(Saved data entries)
_ _ _ _ _ _ _
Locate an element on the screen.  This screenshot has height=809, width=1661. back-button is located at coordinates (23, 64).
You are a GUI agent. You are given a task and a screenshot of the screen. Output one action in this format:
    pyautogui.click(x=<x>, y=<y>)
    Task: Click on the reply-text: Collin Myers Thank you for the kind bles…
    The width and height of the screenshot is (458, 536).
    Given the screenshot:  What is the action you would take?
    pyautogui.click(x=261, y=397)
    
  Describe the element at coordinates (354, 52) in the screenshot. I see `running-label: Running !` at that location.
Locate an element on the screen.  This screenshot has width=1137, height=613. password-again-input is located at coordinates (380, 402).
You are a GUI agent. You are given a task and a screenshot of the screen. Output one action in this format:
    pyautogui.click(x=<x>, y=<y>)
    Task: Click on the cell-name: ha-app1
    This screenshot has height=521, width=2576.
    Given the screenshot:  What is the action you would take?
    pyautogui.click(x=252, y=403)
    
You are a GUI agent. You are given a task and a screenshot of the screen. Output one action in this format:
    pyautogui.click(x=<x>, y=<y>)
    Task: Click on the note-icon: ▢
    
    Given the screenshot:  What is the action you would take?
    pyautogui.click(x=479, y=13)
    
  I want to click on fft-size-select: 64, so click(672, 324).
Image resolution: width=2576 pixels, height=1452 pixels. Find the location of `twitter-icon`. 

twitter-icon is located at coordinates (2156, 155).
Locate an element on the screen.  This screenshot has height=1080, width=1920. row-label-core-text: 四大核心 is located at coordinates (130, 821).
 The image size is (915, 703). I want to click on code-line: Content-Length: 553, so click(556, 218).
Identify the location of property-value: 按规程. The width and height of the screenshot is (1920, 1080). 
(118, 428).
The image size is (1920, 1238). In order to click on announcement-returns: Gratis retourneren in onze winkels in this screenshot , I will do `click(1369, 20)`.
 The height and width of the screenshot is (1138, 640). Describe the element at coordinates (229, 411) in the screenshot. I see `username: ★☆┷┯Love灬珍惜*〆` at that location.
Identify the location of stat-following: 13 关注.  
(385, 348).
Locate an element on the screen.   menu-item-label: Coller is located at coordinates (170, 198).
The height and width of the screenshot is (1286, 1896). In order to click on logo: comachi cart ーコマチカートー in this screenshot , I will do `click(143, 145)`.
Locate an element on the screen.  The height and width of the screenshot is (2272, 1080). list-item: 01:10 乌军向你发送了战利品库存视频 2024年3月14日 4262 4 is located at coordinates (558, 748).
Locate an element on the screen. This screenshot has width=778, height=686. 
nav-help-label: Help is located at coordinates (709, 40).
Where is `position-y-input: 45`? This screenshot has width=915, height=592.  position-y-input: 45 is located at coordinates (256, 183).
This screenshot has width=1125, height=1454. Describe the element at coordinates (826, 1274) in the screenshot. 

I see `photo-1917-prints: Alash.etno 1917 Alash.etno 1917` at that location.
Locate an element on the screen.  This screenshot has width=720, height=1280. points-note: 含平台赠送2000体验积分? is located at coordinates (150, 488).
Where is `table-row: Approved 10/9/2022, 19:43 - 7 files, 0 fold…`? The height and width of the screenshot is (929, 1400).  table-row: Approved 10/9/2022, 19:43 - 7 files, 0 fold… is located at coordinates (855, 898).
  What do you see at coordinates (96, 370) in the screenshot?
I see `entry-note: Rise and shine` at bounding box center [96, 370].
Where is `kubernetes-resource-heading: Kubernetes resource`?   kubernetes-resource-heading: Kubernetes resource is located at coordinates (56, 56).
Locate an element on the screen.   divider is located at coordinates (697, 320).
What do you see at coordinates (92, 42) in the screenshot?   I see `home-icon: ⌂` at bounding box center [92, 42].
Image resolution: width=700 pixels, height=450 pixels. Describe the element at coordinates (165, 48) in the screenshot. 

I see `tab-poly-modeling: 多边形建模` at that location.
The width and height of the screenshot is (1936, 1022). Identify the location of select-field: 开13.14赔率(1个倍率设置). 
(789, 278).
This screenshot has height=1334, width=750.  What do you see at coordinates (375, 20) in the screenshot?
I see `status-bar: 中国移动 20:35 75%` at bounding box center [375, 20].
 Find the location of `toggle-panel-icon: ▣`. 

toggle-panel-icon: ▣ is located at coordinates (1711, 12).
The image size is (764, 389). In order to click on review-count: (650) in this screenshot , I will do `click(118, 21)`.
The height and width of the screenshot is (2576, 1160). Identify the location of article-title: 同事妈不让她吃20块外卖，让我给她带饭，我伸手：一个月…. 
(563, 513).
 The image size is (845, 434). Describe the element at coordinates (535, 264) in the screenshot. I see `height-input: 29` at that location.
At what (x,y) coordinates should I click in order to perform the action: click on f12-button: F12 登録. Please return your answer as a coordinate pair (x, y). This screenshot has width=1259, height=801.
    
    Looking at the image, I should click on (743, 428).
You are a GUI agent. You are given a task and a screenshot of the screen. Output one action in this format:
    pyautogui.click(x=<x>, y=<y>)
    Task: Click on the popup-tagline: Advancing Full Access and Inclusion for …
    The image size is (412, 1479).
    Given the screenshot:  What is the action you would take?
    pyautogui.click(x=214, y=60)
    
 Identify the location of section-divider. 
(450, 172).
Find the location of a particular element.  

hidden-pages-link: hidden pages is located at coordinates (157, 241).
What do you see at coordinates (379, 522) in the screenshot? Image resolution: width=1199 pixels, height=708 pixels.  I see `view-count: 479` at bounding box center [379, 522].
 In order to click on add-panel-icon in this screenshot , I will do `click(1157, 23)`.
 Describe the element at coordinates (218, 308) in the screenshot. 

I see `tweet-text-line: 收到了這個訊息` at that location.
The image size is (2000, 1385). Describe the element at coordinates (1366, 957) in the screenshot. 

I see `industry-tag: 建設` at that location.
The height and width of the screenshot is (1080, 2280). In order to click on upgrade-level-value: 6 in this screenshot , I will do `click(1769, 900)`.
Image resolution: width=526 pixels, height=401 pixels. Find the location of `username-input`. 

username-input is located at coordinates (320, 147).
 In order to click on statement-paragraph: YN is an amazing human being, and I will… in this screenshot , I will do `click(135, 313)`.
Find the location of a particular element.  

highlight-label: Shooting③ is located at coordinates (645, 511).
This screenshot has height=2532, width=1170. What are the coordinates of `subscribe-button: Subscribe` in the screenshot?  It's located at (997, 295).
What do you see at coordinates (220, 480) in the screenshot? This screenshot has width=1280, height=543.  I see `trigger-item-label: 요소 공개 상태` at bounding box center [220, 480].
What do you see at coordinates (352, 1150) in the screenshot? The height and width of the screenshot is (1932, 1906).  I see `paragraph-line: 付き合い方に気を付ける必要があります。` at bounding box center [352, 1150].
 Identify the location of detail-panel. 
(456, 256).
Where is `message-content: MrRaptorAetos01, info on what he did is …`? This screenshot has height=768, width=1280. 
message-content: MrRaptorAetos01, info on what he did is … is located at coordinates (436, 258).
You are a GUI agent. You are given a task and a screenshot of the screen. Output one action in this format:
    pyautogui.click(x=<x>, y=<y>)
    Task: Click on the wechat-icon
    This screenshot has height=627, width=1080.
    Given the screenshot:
_ _ _ _ _ _ _
_Action item_: Please count how many lines in the rows above contain the string "message", where case counts, and give only the number.

_Solution below_: 2